Besides, we observe that Table-BERT exhibits instability during training, after the model achieves the reported ceiling performance, it will gradually degrade to random guess for the following epochs. Additionally, it also exhibits poor consistency during evaluation as it can miss some very simple cases but hit super hard test cases. These two major weaknesses are yet to be solved in the future study. In contrast, LPA behaves much more consistently and provides a clear latent rationale for its decision. But, such a pipeline system requires laborious handcrafting of API operations and is also very sensitive to the entity linking accuracy. Both methods have merits and weaknesses; how to combine the strengths of these two models still remains an open question.

5 Related Work

Natural Language Inference: Modeling reasoning and inference in human language is a fundamental and challenging problem towards true natural language understanding. There has been extensive research on RTE in the early years (Dagan et al., 2005) and more recently shifted to NLI (Bowman et al., 2015; Williams et al., 2017). NLI seeks to determine whether a natural language hypothesis can be inferred from a natural language premise . With the surge of deep learning, there have been many powerful algorithms like the Decomposed Model (Parikh et al., 2016), Enhanced-LSTM (Chen et al., 2017) and BERT (Devlin et al., 2019). Our proposed fact verification task is also closely related to these inference tasks, where our semi-structured table can be seen as a collection of “premises” exhibited in a structured format. Our proposed problem hence could be viewed as the generalization of NLI under the structured domain.

### Information supplied

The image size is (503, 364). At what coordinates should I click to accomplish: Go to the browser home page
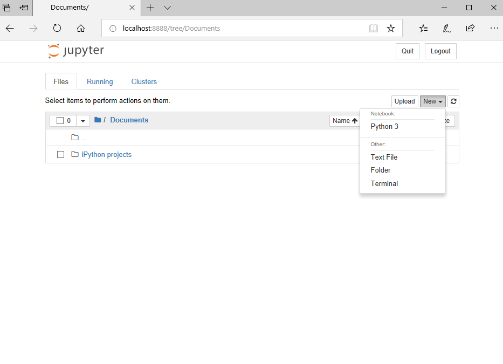(x=81, y=29)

### Exercise task
Give the author and year of every work cited in the excerpt above.

### Response below
- Dagan et al., 2005
- Bowman et al., 2015
- Williams et al., 2017
- Parikh et al., 2016
- Chen et al., 2017
- Devlin et al., 2019